Arrange the material from the line with "This screenshot has" up to and including the line with "pos(82,466)" as a JSON list of strings, one string per line, leaving out blank lines.

[Interface element records]
********
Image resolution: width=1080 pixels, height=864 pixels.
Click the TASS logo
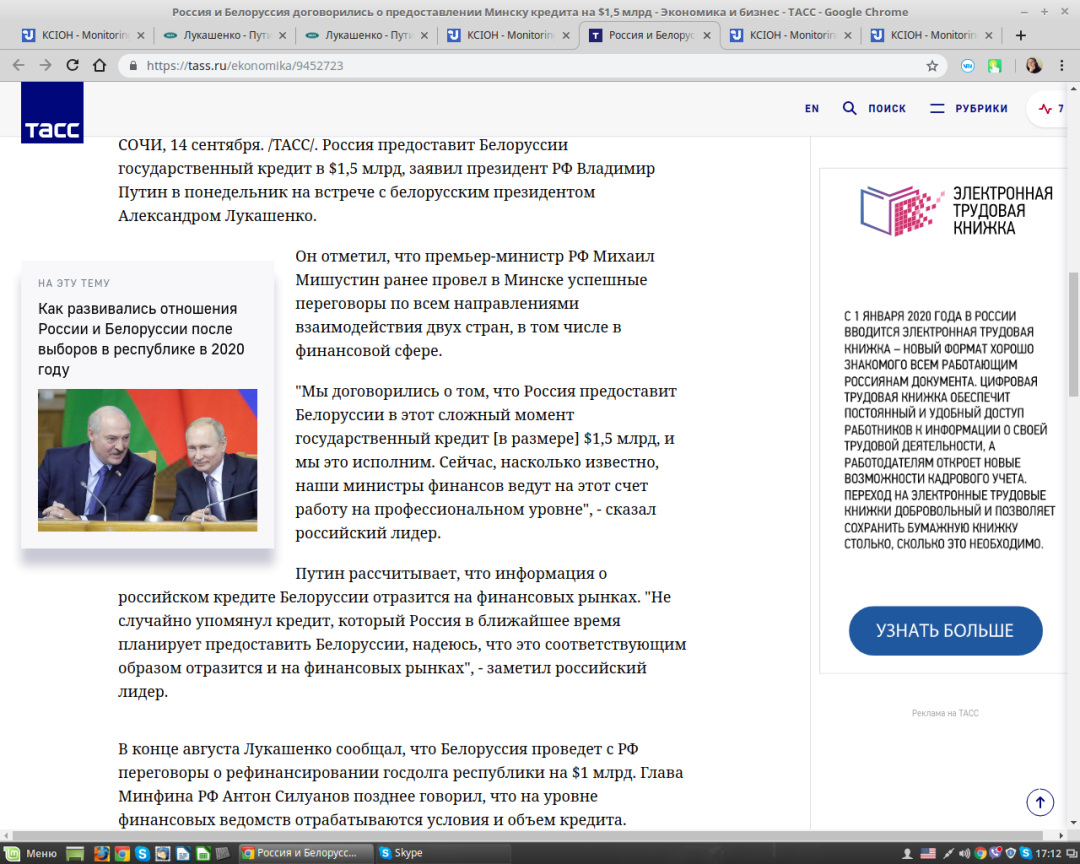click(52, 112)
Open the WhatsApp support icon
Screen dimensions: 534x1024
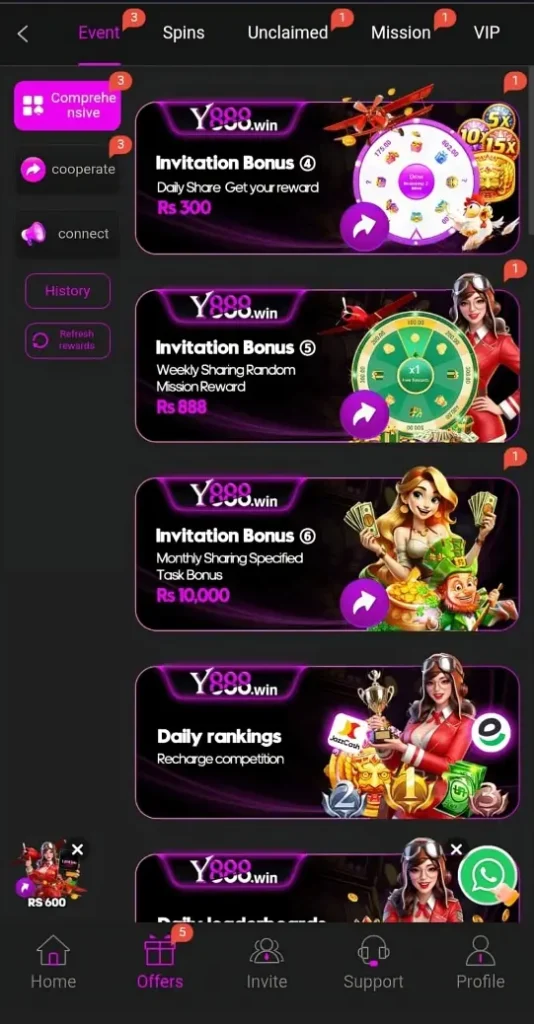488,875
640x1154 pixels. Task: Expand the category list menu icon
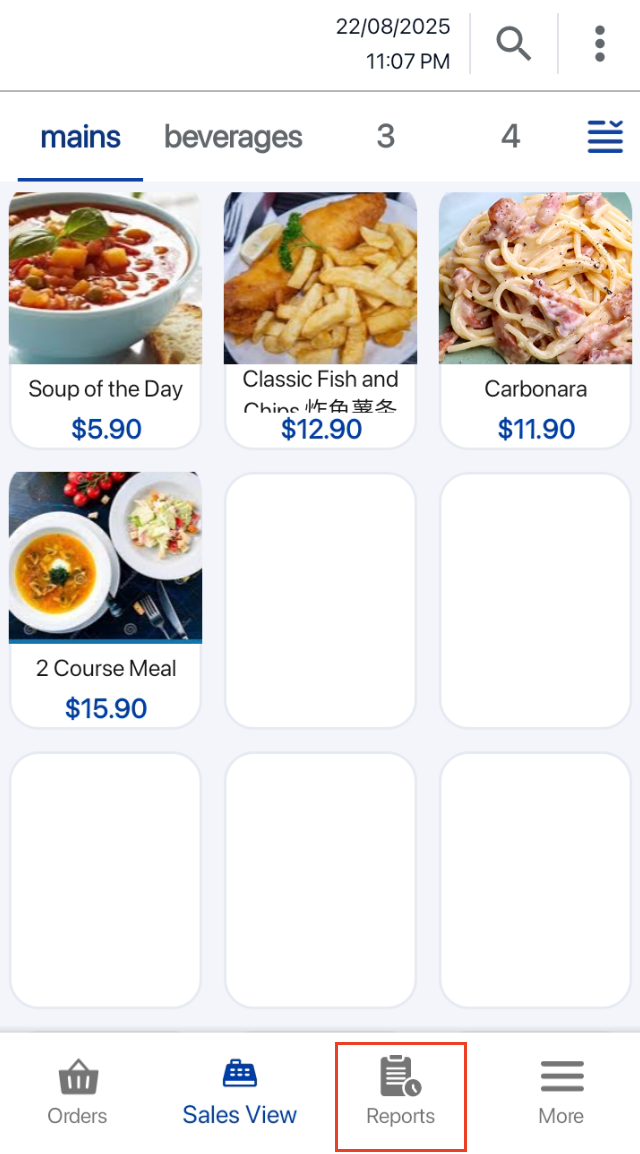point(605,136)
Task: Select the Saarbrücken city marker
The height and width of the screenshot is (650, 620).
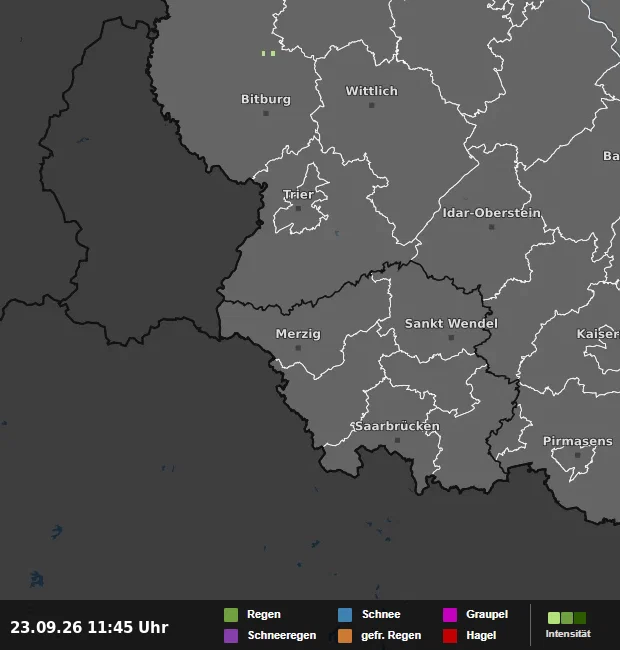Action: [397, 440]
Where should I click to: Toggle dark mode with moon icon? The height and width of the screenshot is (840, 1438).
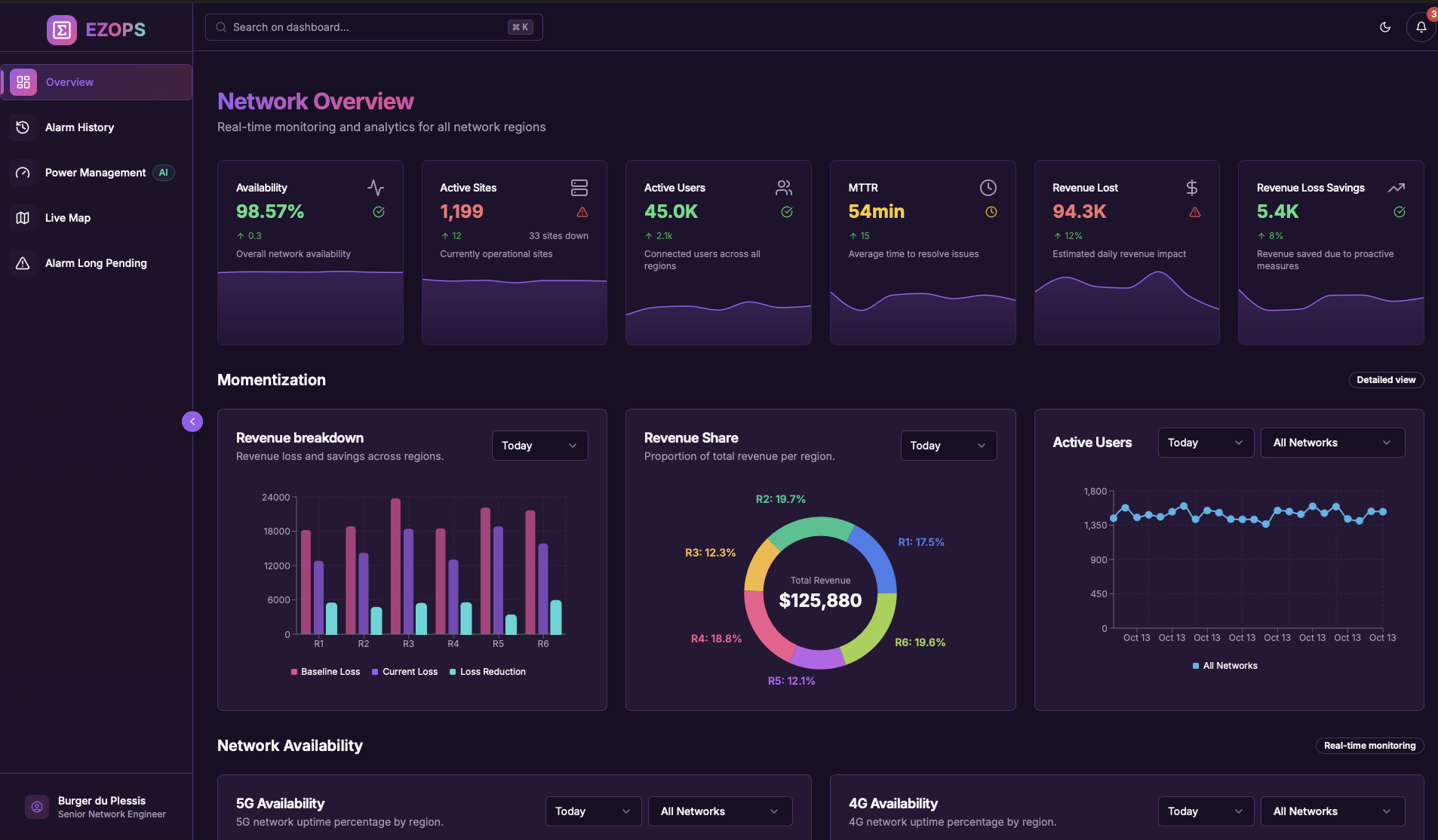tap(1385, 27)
********
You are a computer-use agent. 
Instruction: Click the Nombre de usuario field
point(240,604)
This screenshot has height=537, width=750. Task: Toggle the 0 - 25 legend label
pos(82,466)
********
■ EXERCISE OUTPUT
[
  "This screenshot has height=537, width=750. Task: Toggle the 0 - 25 legend label",
  "pos(82,466)"
]